Paulette is a reader’s writer. She gives us a splendid historical setting in which to situate her compelling story. The characters she introduces us to are real, three-dimensional people–none of them perfect (and some less perfect than others). But isn’t that true of people in real life? Still, we are left wondering about certain aspects of these characters: were Mildred’s health issues chronic or acute, what motivated Gus beyond his heritage to be so understanding, could something beyond jealousy explain the depth of Josie’s vitriolic nature? Leaving the reader with these questions shows me that this author respects her readers enough to be curious and read beyond her words. I admire that. As a writer, it is all too easy to hand everything over to the reader–to not challenge them to think. Paulette made me ponder, wonder, and think. She respects me as a reader.
So much has been said about how skillfully she addressed the issues of intolerance, homophobia, and the power of love, kindness, and forgiveness to counteract those evil forces in human and social nature. I can only simply add my voice to the many who applaud her adept handling of the inherent human duality of darkness and light.

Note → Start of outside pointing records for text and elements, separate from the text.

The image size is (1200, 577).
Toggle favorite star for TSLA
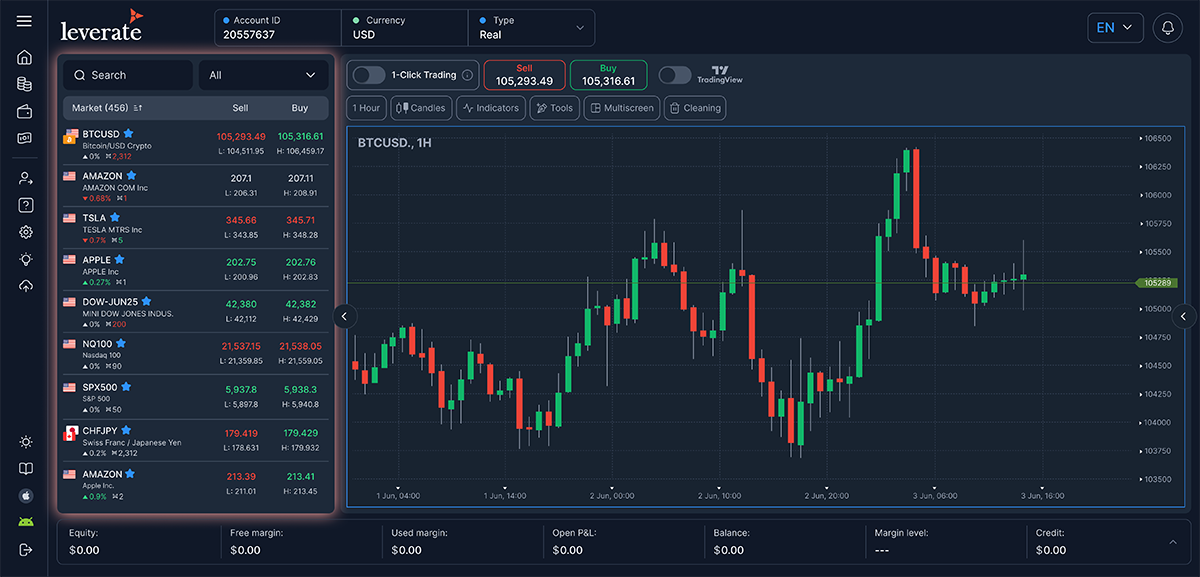[115, 217]
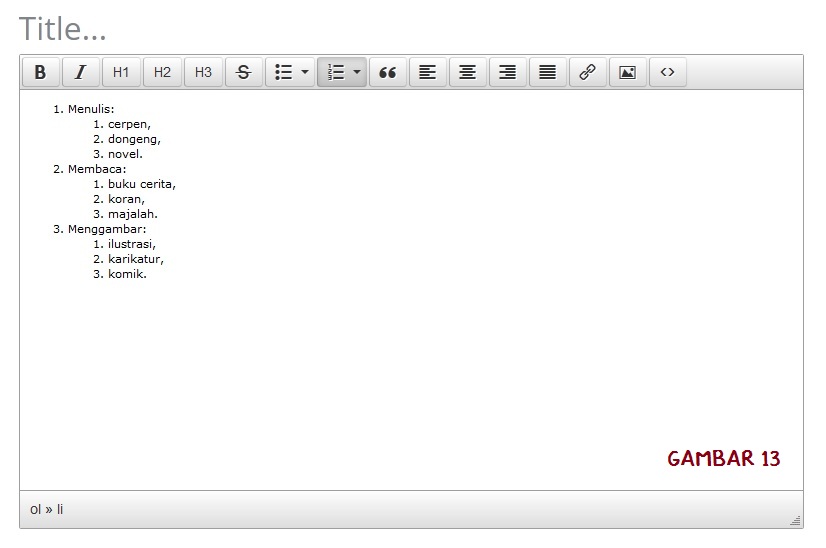Screen dimensions: 826x548
Task: Justify the text alignment
Action: [548, 72]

Amazing to me was the power of suggestion that Paulette brought to the reader’s attention in this story. The telegraph and the “tell a friend” were the only two modes of communication during the time frame of this novel. But the pervasive power of an idea, regardless of its veracity, is as true today as it was a century or more ago. People can be moved to do things they know are wrong simply because someone who they think is “in the know” tells them to do it. As this story illustrates in very poignant ways, the victims of gossip or of the actions of blind followers are not always guilty and are not always the intended victims.
The Persecution of Mildred Dunlap is a lesson in human nature, which, both fortunately and unfortunately, has not changed much since the days when Oscar Wilde was also persecuted.
Bravo, Paulette, for writing a riveting and captivating novel with a social conscience.
I highly recommend this book for anyone who loves reading well-written, thought-provoking books. I also think this book would be great for book clubs and high school or college classes addressing issues of social ethics, gender issues, human rights, sociology, and psychology.
The Persecution of Mildred Dunlap by Paulette Mahurin, was a wonderful read from beginning to end. The story was extremely well thought out and the historical references were a key to keeping it all together. The Persecution of Mildred Dunlap is set in the late 1800’s, with news of Oscar Wilde’s imprisonment for indecency setting the stage. It goes to show how bigotry, pettiness and gossip can put a community on edge and destroy the lives of many. While Mildred and Edra were the key characters, I truly appreciated the development of characters Gus and Charley and their role in the outcome, although I disappointed that a bolt of lightning didn’t come down from the sky and fry Josie’s (a character truly easy to despise) ass. The flow and story of the book made turning the pages easy. I look forward to Ms. Mahurin next book.
After starting off so early with Oscar Wilde I assumed this story had nowhere to go but down.
I was wrong… so very wrong.
This period story covers the themes of love, prejudice, acceptance, and ultimately the humanity of interpersonal relations. It glosses over nothing and, in a head on fashion, addresses not only life in the late 1800’s, but life… life today… life as it is, and as it should be (or could be).
I am thankful that I had the opportunity to read this book, and I highly recommend it to anyone with emotion, compassion, or a shred of humanity within them. I found it to be entertaining (if not emotionally evocative), and I can’t imagine anyone else would find it otherwise.